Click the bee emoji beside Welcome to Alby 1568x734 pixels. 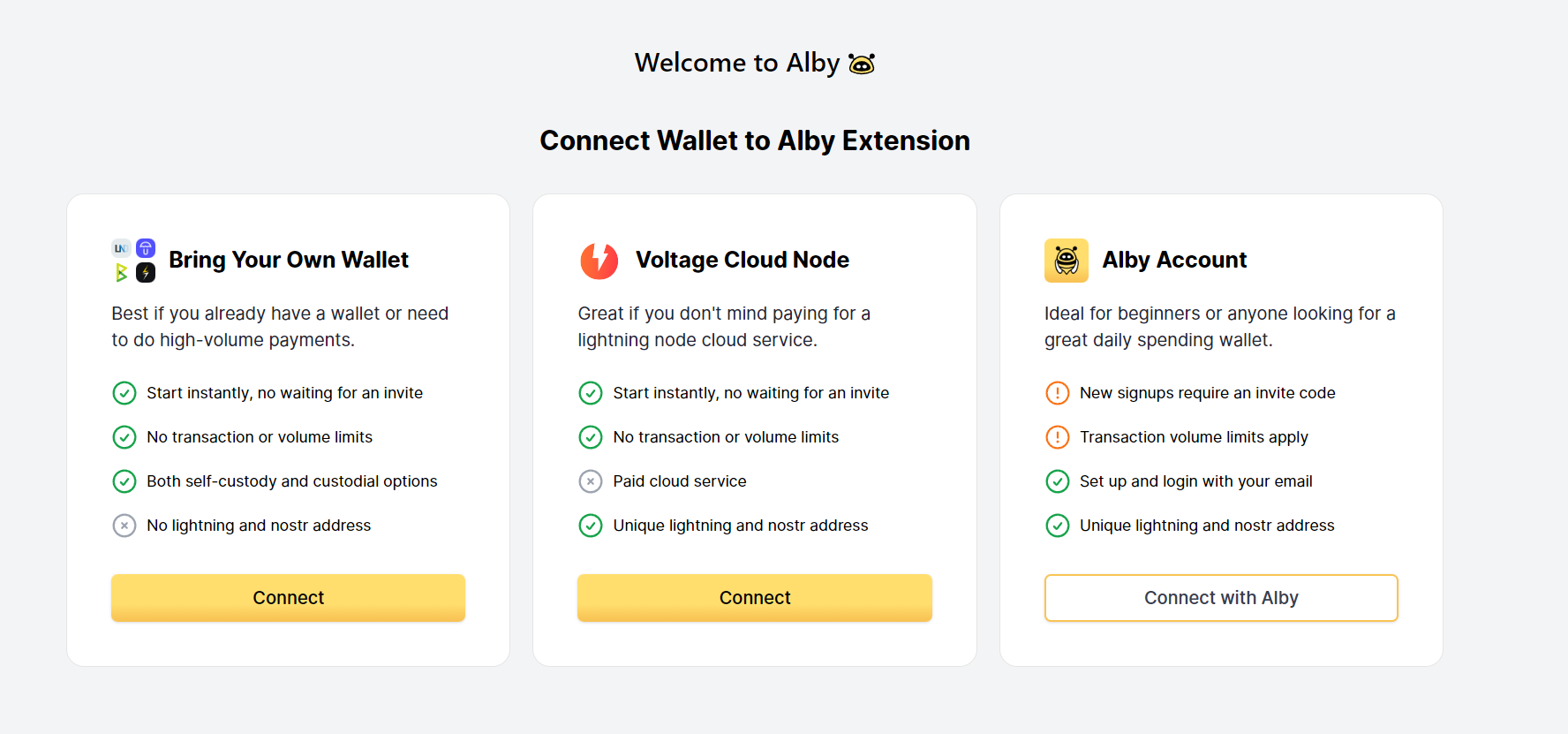(x=861, y=64)
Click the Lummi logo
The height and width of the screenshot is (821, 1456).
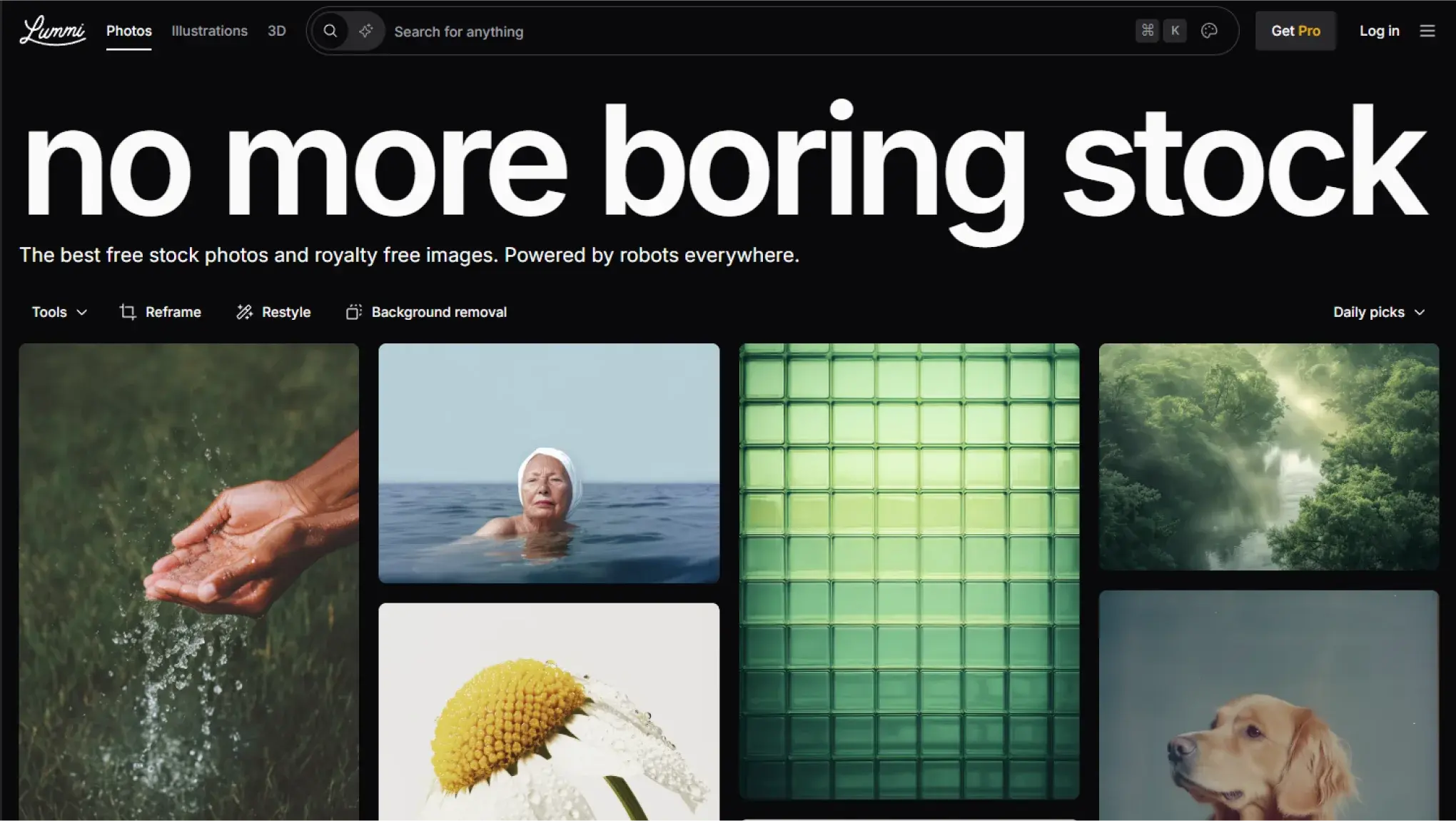coord(53,31)
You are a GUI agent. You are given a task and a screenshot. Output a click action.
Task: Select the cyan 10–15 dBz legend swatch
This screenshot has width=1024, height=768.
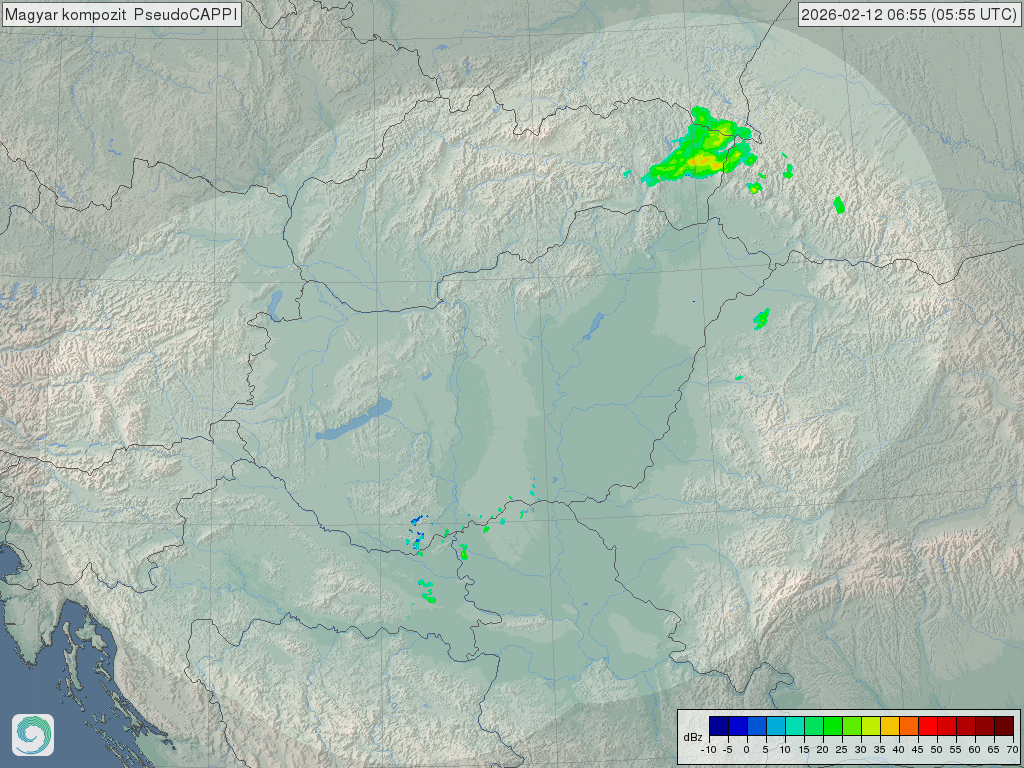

..............................

# TASK GOAL:
Copy out the entries from the line containing "You are a GUI" through the final line of the entries, with both ends included, and leave out the pictures.

# SOLUTION TO THIS TASK:
You are a GUI agent. You are given a task and a screenshot. Output a click action.
Task: Select the cyan 10–15 dBz legend swatch
This screenshot has width=1024, height=768.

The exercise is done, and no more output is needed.